Floating point is, in practice, has a mantissa represented in binary (base 2). One consequence of this is that 0.1
decimal (aka the fraction 1/10
) cannot be exactly represented in floating point.
The reason is the same as 1/3
cannot be represented exactly in a fixed number of decimal places - it is an infinitely recurring value 0.3333333.....
, and truncating it to a finite number of places introduces an error. The only difference is that 1/10
is a infinitely recurring value in base 2. So it cannot be represented exactly in a finite number of binary digits.
There are obviously other values affected in such a way (such as 0.2
, 0.6
, etc).

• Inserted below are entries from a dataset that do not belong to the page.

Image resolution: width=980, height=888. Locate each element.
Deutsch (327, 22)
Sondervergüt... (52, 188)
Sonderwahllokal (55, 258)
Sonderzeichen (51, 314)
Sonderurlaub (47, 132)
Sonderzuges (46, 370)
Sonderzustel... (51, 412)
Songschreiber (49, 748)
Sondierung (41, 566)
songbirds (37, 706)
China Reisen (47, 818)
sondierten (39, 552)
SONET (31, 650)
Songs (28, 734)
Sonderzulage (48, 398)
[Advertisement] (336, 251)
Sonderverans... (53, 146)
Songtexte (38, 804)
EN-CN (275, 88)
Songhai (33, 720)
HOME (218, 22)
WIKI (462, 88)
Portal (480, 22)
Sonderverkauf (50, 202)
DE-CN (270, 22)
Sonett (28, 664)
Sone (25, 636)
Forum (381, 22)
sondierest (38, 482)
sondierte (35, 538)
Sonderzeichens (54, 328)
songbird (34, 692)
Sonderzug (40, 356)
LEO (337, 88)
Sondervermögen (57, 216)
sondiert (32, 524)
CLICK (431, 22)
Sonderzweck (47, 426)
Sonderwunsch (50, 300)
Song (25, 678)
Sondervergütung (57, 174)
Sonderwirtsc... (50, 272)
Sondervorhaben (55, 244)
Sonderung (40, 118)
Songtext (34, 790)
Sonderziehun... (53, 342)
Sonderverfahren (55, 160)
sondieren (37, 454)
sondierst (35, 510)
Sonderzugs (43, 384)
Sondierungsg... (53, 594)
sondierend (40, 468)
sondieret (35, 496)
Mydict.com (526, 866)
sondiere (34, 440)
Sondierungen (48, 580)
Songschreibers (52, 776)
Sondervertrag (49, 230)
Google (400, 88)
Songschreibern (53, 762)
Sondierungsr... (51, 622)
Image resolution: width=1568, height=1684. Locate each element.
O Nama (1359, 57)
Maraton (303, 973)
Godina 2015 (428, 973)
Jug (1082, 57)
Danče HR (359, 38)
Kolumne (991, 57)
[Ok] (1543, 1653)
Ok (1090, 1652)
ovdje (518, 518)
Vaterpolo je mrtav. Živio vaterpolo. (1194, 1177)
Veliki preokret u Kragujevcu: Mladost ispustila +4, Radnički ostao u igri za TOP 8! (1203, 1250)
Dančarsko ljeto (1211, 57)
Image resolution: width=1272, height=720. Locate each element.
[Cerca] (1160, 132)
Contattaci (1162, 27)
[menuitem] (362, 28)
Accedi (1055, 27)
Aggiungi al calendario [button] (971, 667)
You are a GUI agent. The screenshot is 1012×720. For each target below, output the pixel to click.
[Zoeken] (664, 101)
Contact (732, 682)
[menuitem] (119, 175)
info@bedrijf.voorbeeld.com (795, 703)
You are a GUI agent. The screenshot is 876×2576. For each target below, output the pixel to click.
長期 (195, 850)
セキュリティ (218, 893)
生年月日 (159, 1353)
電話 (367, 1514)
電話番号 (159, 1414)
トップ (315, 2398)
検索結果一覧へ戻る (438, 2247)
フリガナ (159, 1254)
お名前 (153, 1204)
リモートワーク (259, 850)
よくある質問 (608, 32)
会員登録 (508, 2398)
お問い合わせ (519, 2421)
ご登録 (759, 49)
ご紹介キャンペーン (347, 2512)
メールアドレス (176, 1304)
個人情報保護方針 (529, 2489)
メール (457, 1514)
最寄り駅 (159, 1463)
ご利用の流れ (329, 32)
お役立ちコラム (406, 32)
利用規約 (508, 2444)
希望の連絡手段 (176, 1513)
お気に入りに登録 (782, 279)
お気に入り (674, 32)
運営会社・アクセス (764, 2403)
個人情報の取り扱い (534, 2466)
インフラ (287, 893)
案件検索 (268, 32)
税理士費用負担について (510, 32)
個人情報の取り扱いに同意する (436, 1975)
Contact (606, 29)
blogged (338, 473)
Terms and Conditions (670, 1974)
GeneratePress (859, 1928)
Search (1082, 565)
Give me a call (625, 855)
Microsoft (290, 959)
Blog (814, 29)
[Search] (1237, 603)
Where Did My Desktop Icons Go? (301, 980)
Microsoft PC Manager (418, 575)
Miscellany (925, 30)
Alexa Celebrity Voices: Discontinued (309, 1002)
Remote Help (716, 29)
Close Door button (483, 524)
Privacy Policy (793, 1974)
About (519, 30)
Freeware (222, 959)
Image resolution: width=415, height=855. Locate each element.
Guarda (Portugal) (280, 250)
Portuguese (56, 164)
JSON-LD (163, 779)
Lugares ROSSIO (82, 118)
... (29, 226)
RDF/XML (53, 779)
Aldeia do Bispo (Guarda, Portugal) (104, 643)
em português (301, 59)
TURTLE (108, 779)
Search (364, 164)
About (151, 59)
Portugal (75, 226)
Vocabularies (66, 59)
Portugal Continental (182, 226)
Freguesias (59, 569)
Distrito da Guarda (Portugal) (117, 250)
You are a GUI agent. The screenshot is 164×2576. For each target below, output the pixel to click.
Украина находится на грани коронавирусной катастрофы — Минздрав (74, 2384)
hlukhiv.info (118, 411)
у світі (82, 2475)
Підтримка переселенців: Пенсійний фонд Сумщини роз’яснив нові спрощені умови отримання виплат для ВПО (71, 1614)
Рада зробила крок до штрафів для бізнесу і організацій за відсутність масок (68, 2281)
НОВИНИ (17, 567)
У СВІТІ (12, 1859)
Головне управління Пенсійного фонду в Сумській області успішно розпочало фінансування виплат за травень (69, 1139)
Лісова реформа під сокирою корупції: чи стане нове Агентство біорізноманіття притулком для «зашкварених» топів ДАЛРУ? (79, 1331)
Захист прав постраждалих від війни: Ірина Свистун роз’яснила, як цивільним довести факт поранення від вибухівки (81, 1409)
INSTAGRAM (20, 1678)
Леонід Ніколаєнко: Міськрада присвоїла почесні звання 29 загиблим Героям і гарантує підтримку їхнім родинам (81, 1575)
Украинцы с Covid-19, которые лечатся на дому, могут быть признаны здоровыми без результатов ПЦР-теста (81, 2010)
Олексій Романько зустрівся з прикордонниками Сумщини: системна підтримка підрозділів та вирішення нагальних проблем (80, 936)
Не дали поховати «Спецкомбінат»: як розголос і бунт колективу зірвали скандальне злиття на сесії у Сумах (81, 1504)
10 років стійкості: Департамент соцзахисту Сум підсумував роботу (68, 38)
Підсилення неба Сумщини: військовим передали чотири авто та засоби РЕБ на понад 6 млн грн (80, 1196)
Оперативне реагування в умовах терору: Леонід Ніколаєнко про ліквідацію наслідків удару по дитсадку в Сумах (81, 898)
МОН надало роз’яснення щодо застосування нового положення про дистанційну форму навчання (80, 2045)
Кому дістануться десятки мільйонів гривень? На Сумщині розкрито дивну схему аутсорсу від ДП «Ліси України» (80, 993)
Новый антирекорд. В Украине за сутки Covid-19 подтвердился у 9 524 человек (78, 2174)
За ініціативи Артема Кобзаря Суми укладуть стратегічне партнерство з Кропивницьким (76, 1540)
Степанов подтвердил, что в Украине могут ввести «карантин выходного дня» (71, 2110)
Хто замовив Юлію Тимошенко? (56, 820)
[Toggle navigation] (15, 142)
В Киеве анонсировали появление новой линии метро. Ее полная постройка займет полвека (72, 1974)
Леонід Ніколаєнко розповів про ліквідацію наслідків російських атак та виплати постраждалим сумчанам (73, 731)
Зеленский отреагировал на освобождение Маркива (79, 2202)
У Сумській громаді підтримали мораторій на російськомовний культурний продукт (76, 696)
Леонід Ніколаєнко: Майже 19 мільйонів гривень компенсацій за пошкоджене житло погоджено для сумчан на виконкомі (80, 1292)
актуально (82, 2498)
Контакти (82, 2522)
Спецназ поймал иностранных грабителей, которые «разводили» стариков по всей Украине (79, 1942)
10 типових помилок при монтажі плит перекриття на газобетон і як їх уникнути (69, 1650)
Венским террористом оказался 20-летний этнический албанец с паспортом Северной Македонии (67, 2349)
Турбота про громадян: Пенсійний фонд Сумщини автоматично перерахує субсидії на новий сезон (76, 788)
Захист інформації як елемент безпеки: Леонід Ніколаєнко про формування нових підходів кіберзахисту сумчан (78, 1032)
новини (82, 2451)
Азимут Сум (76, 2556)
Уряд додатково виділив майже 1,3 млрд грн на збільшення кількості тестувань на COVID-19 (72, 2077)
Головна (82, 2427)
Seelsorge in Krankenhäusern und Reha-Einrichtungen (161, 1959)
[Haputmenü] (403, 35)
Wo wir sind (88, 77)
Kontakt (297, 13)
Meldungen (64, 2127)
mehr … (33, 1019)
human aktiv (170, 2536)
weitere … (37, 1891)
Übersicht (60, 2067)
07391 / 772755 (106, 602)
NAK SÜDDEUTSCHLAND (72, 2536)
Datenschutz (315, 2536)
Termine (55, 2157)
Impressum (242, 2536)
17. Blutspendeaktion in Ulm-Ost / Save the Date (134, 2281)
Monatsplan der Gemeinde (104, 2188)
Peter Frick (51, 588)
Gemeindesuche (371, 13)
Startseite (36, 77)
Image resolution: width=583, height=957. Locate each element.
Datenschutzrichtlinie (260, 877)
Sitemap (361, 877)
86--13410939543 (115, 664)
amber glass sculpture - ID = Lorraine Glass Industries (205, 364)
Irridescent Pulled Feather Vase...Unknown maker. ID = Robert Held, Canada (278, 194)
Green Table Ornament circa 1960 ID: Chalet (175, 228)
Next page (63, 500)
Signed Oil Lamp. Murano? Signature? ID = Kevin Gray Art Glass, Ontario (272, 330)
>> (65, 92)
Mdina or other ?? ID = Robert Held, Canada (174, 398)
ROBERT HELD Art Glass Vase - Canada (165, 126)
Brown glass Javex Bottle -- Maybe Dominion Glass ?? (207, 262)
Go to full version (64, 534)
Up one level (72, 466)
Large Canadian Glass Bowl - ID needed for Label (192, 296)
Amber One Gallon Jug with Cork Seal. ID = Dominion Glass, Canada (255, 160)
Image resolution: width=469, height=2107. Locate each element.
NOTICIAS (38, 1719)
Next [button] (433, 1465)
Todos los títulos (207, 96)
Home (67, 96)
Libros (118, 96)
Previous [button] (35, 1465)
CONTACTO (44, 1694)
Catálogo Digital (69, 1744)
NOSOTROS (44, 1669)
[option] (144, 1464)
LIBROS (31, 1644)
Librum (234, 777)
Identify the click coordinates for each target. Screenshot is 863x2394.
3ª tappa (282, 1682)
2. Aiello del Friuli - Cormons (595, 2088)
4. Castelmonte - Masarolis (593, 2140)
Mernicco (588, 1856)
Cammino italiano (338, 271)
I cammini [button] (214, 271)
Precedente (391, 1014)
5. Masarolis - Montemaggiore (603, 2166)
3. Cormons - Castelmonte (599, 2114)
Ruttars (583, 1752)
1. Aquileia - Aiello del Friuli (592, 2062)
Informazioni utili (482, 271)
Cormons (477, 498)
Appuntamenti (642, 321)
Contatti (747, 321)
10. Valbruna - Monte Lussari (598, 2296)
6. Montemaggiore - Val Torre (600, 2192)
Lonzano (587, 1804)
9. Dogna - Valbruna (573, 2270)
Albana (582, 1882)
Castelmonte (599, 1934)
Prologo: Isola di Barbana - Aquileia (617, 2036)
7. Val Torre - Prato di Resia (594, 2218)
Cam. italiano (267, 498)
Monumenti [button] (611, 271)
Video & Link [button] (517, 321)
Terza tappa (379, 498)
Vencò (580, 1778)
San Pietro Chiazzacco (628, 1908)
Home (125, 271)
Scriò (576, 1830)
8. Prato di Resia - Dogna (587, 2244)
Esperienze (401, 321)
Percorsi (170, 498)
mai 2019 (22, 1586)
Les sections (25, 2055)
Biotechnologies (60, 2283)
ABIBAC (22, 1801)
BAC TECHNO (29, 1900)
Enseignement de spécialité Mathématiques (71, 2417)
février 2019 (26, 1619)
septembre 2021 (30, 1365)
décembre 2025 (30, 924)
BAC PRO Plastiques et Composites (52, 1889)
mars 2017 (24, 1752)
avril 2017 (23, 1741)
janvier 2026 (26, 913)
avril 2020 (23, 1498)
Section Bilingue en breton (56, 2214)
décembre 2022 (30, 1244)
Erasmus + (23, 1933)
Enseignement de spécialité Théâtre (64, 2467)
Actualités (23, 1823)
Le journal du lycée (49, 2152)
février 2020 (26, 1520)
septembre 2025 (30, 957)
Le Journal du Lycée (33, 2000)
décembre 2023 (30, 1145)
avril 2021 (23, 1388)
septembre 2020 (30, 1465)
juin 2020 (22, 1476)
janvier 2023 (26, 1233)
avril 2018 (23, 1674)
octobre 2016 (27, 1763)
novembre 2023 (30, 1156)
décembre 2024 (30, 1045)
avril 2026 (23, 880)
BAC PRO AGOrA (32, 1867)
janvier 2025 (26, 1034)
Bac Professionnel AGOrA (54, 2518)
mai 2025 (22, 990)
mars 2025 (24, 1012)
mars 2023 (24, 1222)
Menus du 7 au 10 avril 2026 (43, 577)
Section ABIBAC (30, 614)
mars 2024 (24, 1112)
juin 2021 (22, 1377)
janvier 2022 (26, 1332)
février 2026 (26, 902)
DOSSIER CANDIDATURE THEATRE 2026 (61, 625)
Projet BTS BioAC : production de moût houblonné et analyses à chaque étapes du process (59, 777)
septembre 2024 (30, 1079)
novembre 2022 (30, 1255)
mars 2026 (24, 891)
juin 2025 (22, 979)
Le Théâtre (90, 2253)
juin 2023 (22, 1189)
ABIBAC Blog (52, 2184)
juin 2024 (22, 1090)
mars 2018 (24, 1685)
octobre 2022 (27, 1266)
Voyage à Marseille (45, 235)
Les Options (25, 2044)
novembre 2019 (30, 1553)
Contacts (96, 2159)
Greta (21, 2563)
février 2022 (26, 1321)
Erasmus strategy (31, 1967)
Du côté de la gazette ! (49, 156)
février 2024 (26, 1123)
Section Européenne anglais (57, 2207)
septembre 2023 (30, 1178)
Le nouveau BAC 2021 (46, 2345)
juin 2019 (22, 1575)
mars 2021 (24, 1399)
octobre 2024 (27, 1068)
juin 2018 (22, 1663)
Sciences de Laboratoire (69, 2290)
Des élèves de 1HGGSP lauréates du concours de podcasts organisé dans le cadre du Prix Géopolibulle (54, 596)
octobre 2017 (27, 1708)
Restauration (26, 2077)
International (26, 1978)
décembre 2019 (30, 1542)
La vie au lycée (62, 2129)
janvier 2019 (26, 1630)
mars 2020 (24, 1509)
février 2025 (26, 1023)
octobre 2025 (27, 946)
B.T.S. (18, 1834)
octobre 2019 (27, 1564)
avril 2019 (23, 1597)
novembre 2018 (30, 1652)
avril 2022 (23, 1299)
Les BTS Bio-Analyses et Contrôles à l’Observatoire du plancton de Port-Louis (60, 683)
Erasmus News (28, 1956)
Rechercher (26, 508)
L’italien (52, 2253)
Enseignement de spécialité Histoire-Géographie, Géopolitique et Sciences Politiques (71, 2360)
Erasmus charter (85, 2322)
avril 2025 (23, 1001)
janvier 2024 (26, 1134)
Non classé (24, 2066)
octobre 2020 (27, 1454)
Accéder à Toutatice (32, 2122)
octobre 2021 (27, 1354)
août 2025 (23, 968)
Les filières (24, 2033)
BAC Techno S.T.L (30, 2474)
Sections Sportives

Such errors are an inherent property of floating point representations .... or, to put it another way, floating point represents an approximation (the value with a potential lack of precision). And, when doing a sequence of calculations, the errors in the values propagate.
Since there is no way to exactly represent the value 0.1
in floating point (and other values), there is no way to exactly store a floating point value into a database and get a value that is exactly 0.1
.
You can try printing the value in a way that limits the precision of output, such as
#include <sstream>
#include <iomanip>
#include <string>
std::ostringstream o;
o << std::fixed << std::setprecision(2) << result;
std::string s=o.str();
Bear in mind this controls how result
is formatted (e.g. on output to a string in this case). It does not change the value of result
.
Notionally, the string s
can be stored in your database .... if the field represents a string rather than a numeric value.